Didn’t We Already Do That?

When you are in the API game you hear this phrase a lot, “didn’t we already do that?”. It is a common belief system that because something was already done, that it means it will not work ever again. When you are operate solely in a computational world, you tend to see things as 1s and 0s, and if something was tried and “didn’t work”, there is no resetting of that boolean switch for some reason. We excel at believing things are done, without ever unpacking why something failed, or how the context may have changed.

One of the things I’m going to do over the next couple months is go through the entire SOA toolbox and take accounting of everything we threw away, and evaluate what the possible reasoning were behind it—-good and bad. I strongly believe that many folks who abandoned SOA, willingly or unwillingly, and especially the people who enjoy saying, “didn’t we already do that”, haven never spent time unpacking why we did, why it didn’t work, let alone whether or not it might work today. I think this paradigm reflects one of the fundamental illnesses we encounter in the tech sector-—we have a dysfunctional and distorted relationship with the past (this is by design).

I’ve written about this before, but I’ll say it again. Can you imagine saying, “didn’t we already do that” about other non-technical things. Fashion. Art. Music. Stories. Law. Why do we say it in technology? When it comes to SOA, there are many reasons why it didn’t work overall, and most of the reasons were not technical. So why would we not want to re-evaluate some of the technologies and practices to see if there would be a new opportunity to apply an old pattern or approach? This question isn’t just something I’ve heard a handful of times. There have been literally a hundred plus blog posts on API Evangelist where people have commented this—-especially when it comes to JSON Schema and OpenAPI.

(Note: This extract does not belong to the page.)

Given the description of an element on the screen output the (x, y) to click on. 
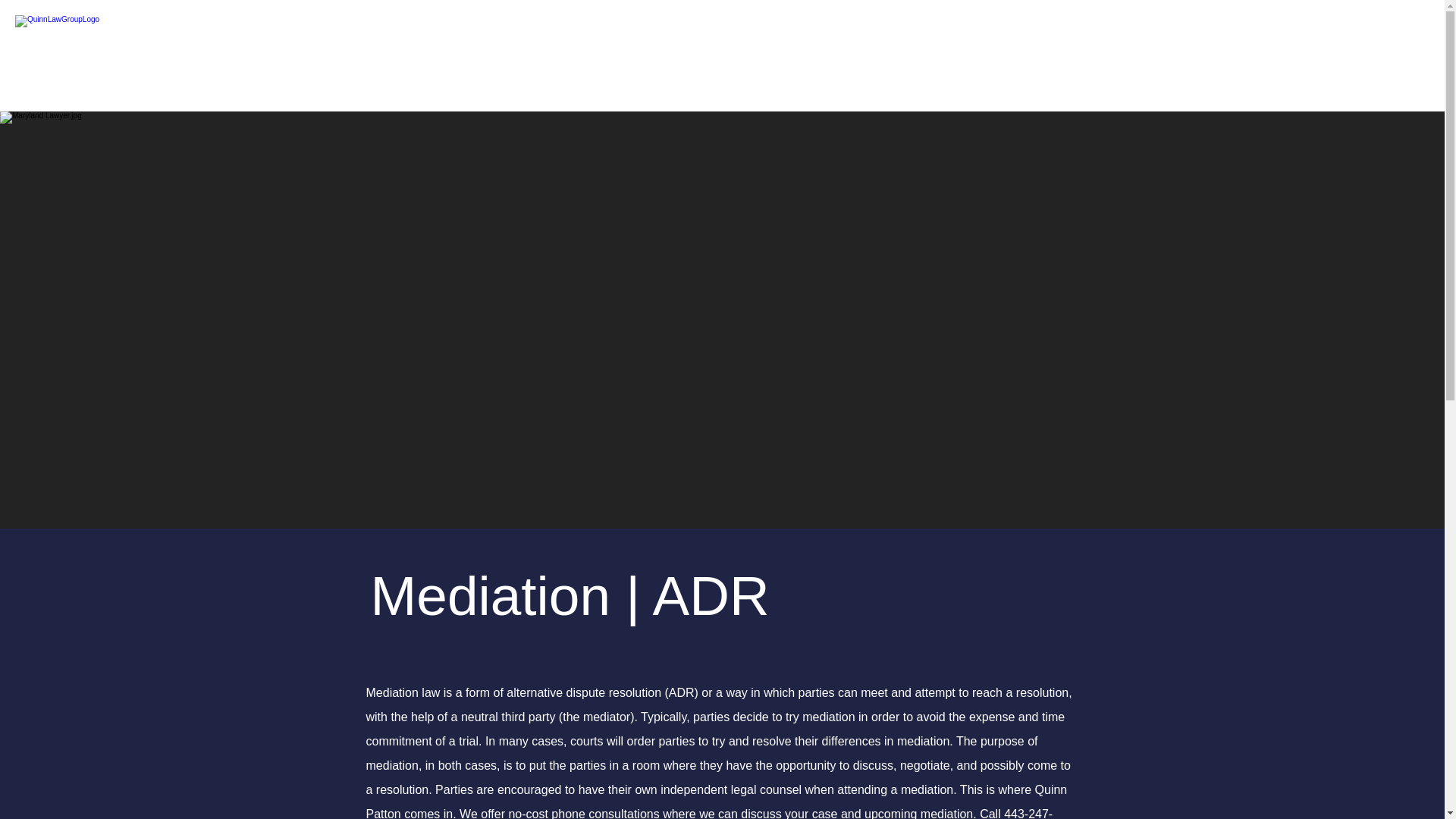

Anyways. I’m going to revisit my SOA history. My therapist said enough time has past and I’ve healed properly, so I can begin digging around in this part of my past. I’m guessing there are a lot of practices, tooling, and patterns we can rethink in a JSON, YAML, containerized, CI/CD, cloudy world. Alongside this work I’m going to be assessing what the preferred open source tool are for the API lifecycle, making sure it represents my vision of a diverse API toolbox, tracking on tooling for JSON Schema, OpenAPI, and AsyncAPI that will help us service the entire API lifecycle for both internal and external API delivery. There is a lot of work that has been done in the past that we should be learning from, and I’m more than happy to dive in, do the research, and shine a light on what we’ve left behind.